RBA Governor Michele Bullock is scheduled to speak in Melbourne shortly after the release, and any hawkish commentary that validates elevated inflation risks could further support the Australian dollar.

Money markets currently price roughly a 76% probability of a 25 bps rate hike in May, while June and August are favorable to a hike. The combination of resilient labor conditions and still-elevated price pressures keeps the Reserve Bank of Australia biased toward further tightening despite signs of moderating activity.

Watch point: Evidence of sustained moderation in core inflation or a clearer slowdown in household demand would likely temper tightening expectations, while continued strength in price and spending data could keep policy bias firm.

INTEREST RATE MARKET FUTURES

Treasury yields are lower, reversing Friday’s moves, with the 10-year slipping back below 4.06% as renewed uncertainty over US trade policy drove safe-haven demand. Market concerns are centered around the prospect that that existing trade agreements could face renewed strain, even as senior US officials sought to reassure markets that current deals remain intact.

Uncertainty over the administration’s next steps has clouded the outlook, dampening risk sentiment and supporting bonds.
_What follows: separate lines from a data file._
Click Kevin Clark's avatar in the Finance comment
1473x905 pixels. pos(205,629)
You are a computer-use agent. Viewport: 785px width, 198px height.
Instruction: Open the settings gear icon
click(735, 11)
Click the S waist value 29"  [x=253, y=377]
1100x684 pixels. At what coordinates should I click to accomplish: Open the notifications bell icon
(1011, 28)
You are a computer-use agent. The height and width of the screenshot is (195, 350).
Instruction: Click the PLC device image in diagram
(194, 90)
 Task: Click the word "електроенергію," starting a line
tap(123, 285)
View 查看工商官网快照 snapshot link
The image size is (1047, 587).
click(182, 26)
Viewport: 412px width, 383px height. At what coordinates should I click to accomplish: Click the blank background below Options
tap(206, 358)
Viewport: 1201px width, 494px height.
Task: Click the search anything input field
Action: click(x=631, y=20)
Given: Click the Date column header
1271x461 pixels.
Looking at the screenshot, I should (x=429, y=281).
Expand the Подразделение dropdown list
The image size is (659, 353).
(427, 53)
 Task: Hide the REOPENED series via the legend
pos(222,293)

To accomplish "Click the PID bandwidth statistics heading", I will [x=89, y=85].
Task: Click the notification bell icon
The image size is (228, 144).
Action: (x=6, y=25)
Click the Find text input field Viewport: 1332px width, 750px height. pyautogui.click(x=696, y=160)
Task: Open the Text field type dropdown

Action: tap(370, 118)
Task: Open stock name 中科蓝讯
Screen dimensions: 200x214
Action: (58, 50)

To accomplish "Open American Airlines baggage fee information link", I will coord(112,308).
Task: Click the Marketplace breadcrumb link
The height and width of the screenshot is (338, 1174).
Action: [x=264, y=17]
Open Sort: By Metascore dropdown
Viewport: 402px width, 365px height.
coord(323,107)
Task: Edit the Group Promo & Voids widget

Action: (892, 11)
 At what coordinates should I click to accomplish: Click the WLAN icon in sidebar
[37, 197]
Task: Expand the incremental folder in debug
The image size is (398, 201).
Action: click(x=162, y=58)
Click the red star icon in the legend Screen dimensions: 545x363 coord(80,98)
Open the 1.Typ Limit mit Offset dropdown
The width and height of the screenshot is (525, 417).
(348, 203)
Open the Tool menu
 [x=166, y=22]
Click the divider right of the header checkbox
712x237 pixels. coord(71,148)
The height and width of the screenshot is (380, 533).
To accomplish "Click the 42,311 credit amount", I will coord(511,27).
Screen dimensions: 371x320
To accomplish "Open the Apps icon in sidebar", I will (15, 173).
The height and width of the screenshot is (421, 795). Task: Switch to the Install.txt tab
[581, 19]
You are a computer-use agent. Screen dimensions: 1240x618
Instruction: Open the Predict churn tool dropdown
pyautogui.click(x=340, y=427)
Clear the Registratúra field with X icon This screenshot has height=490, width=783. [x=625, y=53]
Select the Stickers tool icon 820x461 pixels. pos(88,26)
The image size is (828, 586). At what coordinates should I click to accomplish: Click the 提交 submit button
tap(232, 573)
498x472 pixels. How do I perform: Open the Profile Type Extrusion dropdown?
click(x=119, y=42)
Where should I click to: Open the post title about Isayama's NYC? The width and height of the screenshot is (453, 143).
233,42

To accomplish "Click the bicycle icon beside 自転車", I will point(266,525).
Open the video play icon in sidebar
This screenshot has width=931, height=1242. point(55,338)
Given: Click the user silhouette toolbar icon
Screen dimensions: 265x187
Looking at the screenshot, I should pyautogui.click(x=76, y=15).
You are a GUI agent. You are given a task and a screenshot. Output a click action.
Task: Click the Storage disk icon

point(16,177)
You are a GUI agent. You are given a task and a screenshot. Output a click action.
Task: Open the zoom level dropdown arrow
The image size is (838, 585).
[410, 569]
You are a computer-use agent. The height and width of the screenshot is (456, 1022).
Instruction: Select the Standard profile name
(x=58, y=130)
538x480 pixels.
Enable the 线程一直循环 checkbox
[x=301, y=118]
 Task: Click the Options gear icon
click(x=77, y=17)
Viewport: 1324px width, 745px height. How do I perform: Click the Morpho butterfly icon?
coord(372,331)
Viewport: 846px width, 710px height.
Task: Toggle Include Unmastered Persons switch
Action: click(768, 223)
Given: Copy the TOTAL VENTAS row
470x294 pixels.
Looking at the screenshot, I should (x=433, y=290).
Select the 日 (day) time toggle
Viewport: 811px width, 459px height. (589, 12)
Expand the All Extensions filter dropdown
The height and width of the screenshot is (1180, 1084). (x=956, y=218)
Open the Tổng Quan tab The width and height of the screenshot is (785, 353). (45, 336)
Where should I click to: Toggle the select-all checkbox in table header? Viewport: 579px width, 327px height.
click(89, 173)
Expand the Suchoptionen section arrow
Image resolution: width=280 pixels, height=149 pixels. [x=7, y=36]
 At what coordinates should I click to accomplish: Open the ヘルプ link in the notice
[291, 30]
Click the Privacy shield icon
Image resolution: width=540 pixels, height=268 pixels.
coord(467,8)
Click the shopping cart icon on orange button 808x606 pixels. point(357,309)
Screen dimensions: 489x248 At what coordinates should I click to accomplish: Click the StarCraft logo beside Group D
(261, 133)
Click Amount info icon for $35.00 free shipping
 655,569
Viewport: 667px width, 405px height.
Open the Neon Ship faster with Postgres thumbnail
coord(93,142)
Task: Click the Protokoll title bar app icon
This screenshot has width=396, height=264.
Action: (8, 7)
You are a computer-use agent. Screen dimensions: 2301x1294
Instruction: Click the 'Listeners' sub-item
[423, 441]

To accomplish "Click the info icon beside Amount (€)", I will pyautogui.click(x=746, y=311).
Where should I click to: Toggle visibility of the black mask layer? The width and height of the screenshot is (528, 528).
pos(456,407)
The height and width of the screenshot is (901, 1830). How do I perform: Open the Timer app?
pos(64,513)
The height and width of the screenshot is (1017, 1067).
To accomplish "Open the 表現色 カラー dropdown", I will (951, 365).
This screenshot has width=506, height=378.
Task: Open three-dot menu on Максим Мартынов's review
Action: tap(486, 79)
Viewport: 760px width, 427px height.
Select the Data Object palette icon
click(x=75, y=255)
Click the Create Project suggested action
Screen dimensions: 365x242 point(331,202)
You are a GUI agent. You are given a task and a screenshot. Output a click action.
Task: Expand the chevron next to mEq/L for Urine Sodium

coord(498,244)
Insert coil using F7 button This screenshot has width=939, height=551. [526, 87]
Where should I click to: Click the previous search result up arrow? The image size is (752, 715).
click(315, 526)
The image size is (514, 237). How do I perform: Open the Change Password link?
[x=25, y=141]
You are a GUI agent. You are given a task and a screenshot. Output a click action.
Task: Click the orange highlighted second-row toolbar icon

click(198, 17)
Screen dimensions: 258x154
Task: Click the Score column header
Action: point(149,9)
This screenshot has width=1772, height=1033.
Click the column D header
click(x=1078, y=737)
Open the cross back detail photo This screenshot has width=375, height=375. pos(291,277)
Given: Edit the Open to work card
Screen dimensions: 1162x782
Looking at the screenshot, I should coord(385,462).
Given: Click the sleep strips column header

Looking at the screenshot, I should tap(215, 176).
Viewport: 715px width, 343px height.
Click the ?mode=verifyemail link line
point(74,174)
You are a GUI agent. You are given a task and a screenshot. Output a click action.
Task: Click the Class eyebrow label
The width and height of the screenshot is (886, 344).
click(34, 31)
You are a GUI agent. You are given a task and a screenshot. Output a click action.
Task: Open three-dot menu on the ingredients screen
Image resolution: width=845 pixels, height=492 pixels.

Attention now turns to durable goods and factory orders data for further insight into business investment trends and underlying economic momentum.

Fourth-quarter GDP slowed to 1.4% from 4.4% in Q3, largely reflecting weaker government spending and exports, though underlying private demand remained firm with real final sales to private domestic purchasers rising 2.4%. Meanwhile, December core PCE increased 0.4% on the month, holding at 3.0% year-over-year, underscoring persistent services inflation that remains above the Fed’s 2% target.

Together, the combination of steady domestic demand and sticky core price pressures reinforces expectations that the Fed will remain patient, keeping rates steady into the summer while awaiting clearer evidence of sustained disinflation.

Market-priced odds remain favorable to a cut July, with markets pricing 56 bps of total easing by year-end.

Watch point: With labor data pointing to continued stability and inflation remaining sticky, even as the year-over-year pace eased slightly, a summer rate cut remains the base case rather than an imminent move.

The spread between the two- and 10-year yields is 58.40 bps, while the two-year yield, which reflects short-term interest rate expectations, is 3.476%.